[Supplied text — start]

Archive for the ‘Republican’ Tag

The Potomac Journal 2013   Leave a comment

The Orange Chorus

The Orange Chorus (Photo credit: FreeWine)

 

To read the poem, click here:

 

http://thepotomacjournal.com/issue13/Poetry/Peterson.html

 

My poem Greek Chorus was recently published in The Potomac Journal’s winter issue. It was great to see this poem in print for two reasons. First and foremost, it’s been awhile since I’ve gotten something published. Life has been pretty hectic with the big move to Michigan and a new routine, so I haven’t been submitting as much as I have in years past. So it was a big help to jump start my motivation to get submitting and writing again to see this poem up at the Potomac.

[Supplied text — finish]

◆ Task set
[1] Reproduce the blog post from "To read the" up to and including "at the Potomac.", replacing "Michigan" with "Ohio".
[2] According to the blog post, in which issue of The Potomac Journal was the poem Greek Chorus published?
[3] Write what follows the final sentence of the blog post about the poem Greek Chorus.

[Data excerpts — start]

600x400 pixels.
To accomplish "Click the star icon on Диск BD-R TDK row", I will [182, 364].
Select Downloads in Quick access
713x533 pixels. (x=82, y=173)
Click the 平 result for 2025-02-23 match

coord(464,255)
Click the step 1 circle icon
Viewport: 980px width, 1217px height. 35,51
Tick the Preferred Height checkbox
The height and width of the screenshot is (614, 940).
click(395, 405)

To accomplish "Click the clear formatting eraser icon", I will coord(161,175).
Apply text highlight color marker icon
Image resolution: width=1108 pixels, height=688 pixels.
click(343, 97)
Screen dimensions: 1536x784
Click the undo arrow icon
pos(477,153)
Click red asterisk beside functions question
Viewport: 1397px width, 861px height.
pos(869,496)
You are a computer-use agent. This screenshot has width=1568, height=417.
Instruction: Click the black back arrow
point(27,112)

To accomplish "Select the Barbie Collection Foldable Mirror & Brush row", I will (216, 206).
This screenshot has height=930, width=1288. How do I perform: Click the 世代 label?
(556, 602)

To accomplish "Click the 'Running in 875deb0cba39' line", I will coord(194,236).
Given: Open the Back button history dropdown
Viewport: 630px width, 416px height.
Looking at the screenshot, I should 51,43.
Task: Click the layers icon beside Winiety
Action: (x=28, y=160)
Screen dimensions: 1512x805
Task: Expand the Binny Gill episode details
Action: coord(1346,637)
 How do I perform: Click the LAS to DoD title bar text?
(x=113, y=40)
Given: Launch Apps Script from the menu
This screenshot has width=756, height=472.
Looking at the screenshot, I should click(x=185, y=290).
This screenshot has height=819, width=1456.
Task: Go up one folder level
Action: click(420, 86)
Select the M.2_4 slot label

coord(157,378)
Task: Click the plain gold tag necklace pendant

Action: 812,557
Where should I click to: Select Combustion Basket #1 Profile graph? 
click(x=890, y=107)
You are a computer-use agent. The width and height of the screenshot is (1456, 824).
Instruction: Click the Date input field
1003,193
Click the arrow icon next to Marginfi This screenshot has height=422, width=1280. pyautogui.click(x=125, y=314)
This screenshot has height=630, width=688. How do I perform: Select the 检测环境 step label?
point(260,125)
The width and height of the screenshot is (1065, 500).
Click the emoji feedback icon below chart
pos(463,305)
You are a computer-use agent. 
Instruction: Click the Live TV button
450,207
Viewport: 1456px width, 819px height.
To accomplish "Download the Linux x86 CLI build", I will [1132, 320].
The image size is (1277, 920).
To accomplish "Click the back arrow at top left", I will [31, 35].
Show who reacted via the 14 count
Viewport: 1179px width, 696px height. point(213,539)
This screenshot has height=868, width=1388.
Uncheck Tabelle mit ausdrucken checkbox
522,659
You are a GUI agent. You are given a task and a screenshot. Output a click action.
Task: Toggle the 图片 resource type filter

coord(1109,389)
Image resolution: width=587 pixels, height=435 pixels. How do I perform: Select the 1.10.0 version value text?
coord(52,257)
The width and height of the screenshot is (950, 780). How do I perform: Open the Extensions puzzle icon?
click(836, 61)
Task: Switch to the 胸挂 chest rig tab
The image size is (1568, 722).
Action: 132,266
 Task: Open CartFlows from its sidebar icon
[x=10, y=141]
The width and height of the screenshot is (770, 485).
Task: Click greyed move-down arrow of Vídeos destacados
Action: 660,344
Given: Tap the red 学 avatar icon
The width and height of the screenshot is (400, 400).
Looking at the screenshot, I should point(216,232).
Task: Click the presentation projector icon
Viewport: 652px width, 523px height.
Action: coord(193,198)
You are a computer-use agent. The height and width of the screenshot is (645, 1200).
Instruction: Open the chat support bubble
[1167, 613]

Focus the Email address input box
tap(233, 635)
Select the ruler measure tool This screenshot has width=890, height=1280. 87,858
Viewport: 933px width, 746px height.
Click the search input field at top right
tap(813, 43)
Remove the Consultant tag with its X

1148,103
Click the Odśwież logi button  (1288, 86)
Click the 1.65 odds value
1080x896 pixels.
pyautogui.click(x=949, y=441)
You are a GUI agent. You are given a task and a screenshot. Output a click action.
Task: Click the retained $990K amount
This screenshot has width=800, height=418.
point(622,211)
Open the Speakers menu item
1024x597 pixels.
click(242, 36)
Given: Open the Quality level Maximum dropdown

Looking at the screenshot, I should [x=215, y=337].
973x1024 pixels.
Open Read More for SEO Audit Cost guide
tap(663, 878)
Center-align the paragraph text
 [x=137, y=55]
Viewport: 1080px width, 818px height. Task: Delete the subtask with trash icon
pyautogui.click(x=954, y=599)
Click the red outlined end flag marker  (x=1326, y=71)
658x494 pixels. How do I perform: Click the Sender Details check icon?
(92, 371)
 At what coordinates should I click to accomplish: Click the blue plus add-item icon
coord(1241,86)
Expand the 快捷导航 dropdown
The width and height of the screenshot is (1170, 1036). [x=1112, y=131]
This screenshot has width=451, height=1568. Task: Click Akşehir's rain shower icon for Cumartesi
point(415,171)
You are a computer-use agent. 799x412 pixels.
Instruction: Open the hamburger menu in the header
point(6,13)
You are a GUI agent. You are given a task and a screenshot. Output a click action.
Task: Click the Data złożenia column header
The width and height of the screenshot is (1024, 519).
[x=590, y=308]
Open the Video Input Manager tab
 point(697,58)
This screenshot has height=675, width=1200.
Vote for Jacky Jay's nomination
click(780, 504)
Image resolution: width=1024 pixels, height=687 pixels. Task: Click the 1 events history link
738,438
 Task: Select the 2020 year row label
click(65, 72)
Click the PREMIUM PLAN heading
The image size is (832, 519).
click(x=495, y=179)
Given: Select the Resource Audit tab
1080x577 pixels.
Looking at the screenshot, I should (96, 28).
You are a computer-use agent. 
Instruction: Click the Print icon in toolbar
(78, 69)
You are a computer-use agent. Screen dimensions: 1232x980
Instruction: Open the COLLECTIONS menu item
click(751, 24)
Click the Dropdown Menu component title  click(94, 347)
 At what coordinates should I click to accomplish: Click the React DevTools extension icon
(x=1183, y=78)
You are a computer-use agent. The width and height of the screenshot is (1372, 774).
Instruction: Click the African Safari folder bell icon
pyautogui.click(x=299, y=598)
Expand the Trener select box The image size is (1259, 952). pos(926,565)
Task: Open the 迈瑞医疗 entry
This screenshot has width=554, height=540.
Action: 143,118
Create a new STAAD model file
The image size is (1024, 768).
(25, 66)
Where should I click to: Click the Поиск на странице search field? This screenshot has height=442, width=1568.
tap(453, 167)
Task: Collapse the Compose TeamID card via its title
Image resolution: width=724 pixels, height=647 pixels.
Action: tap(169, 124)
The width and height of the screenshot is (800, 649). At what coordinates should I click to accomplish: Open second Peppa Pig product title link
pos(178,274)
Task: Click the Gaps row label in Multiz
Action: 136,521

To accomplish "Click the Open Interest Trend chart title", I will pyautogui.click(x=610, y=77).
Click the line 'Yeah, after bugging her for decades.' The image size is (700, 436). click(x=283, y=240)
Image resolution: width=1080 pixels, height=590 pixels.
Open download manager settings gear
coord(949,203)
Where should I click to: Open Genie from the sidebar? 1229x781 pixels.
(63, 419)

[Data excerpts — finish]

◆ Results by task
[1]
To read the poem, click here:

 

http://thepotomacjournal.com/issue13/Poetry/Peterson.html

 

My poem Greek Chorus was recently published in The Potomac Journal’s winter issue. It was great to see this poem in print for two reasons. First and foremost, it’s been awhile since I’ve gotten something published. Life has been pretty hectic with the big move to Ohio and a new routine, so I haven’t been submitting as much as I have in years past. So it was a big help to jump start my motivation to get submitting and writing again to see this poem up at the Potomac.

[2] The winter issue.

[3]
This poem also reminds me a lot of what I left behind. I wrote it after a particularly bad episode during my illness last year kept me in the hospital for the weekend and prevented me from attending a Dire Literary Series event in Cambridge Mass. Joking with friends who attended, I said next time I’ll just have them escort me in an ambulance and I can read from a gurney before being wheeled back to the ambulance. A close friend of mine replied, “That seems doable, they have hospitals in Boston, right?” It was a line too good to NOT put into a poem!

 

Greek Chorus reminds me how far I’ve come personally, and how much I’ve been able to overcome in a short period of time. As difficult as the past few years have been, I wouldn’t change a thing. It’s given me plenty of inspiration, as well as the strength and patience to be a better person than when I was diagnosed. I thank the Potomac Journal for picking it up when they did, and giving me the opportunity to reflect upon it.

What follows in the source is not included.